Identifying and understanding your target customer is crucial for business success, as it drives all other aspects of your business model and ultimately determines profitability.
Primary Implication
One of the top three reasons businesses fail is how well management understands who their target customers are.
The path every substantial business travels to making more money accelerates by knowing, with precision, who benefits most from the products and services they offer.
Overview
You will never earn the money you should until you know who is most likely to benefit from the products or services you offer, your customer. Your target customer reflects who you are building your company for, the very reason for its existence. Without your customers buying from you at a profit, you will never achieve financial freedom through business ownership.
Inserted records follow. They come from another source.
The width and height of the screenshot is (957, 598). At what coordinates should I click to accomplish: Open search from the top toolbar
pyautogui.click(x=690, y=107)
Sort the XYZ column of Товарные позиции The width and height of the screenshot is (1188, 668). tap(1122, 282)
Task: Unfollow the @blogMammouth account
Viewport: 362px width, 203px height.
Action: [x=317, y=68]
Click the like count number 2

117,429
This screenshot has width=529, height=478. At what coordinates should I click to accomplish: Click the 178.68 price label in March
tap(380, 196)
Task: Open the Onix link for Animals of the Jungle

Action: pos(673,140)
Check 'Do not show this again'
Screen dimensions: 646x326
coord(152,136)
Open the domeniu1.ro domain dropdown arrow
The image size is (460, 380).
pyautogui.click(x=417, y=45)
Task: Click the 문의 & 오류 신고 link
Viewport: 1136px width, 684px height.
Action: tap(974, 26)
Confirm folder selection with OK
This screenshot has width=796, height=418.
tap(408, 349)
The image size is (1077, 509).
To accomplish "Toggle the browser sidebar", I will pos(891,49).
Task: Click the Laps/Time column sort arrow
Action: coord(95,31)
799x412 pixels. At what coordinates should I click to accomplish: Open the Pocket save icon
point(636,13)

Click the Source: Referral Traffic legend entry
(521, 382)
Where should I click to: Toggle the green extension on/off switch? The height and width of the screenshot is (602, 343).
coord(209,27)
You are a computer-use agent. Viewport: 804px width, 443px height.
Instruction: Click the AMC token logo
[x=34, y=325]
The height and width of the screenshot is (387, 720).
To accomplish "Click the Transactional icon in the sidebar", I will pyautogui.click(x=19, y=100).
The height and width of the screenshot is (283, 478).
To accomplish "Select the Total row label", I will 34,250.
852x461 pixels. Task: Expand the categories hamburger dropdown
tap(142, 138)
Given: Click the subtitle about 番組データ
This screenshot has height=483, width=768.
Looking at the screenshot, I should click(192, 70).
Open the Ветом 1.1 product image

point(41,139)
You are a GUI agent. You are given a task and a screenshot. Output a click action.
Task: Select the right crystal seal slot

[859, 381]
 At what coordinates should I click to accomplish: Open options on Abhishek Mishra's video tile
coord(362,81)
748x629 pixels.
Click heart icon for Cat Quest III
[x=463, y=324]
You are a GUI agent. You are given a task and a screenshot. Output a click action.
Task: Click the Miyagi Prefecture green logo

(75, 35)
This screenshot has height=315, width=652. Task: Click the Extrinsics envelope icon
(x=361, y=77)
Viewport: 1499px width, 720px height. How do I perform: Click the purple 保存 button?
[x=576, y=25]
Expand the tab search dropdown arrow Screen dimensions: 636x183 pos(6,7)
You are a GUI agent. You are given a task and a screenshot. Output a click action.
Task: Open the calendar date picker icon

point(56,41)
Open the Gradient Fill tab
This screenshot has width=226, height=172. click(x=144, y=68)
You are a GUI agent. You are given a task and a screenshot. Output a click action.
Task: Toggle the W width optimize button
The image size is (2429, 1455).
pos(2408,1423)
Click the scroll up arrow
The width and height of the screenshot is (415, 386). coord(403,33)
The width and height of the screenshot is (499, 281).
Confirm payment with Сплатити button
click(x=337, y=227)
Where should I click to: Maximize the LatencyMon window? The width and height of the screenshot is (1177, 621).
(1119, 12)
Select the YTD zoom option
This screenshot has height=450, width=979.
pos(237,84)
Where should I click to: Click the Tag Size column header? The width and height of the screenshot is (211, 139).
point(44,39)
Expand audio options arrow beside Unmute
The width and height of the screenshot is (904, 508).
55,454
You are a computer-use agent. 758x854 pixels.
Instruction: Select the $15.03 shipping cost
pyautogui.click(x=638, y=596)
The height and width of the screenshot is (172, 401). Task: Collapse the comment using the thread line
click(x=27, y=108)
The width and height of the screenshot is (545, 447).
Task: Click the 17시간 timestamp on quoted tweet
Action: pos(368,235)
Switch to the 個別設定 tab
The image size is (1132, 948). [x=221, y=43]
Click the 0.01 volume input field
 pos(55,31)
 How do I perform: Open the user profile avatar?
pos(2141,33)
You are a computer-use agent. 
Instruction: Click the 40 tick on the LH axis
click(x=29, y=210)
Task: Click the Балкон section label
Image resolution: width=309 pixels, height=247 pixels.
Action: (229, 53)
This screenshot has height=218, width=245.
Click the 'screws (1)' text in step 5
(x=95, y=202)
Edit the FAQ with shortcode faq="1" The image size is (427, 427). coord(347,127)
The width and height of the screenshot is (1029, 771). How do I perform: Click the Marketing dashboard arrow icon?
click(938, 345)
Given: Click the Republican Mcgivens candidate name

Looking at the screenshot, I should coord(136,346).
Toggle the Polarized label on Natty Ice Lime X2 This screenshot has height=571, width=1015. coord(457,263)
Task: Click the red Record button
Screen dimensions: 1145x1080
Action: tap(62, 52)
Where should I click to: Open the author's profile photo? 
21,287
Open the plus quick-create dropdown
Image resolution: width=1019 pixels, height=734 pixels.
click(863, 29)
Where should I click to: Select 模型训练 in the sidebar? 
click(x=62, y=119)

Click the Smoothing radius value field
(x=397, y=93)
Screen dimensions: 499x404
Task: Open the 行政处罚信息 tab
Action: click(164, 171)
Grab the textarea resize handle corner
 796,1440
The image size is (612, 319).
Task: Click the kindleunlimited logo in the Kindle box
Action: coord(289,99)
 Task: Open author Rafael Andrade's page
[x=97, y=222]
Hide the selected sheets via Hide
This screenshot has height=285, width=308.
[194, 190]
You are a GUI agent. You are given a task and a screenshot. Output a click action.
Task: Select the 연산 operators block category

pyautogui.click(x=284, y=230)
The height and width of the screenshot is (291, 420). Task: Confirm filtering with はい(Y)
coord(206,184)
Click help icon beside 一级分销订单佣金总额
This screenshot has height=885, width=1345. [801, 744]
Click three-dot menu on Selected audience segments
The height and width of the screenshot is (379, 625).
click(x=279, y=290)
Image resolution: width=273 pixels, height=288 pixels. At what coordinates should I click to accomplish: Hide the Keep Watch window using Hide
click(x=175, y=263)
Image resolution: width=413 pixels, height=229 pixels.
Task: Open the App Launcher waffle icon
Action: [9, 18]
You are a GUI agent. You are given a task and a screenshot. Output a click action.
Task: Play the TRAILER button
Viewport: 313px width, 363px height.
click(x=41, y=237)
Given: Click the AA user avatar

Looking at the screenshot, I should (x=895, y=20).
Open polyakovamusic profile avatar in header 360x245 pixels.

It’s impossible to know who you are looking for when you don’t know what they look like means that you won’t know your best target customer when they stumble across your business because you failed to define who your target customer looks like.
Knowing who your business exists for takes time. It is time well spent. It requires a lot of hard thinking to clearly and precisely define the type of customer who is motivated to buy from you—getting the who right goes a very long way in making more money. The better you identify the concentrated truths about your customers, the better your business model decisions will be in identifying what the most profitable actions you need to take in your business are.
The easiest way to identify your target customer is to ask yourself this simple question: who benefits most from your product? It’s impossible to position your business to make money until you know who benefits most from what you do. Ultimately, your ability to make money is driven by your knowing what matters to your target customers in their decision to buy from you. This is the foundation for your business profitability model.
The importance of defining the who for your business represented by your target customer comes down to knowing the breadth of your product’s appeal. Do you have a broad user base, allowing many different types of customers to benefit from what you do, or do you have a narrow customer base, where only a small group of users will have any interest in what you do?
This first piece of the formula for making more money is vital because everything else in the 7-P Framework will follow from your answer to “who” your target customer is.
Don’t forget that one of the top three reasons businesses fail is how well management understands who their target customers are. The path you travel to making more money accelerates when you know, with precision, who benefits most from the products and services you offer.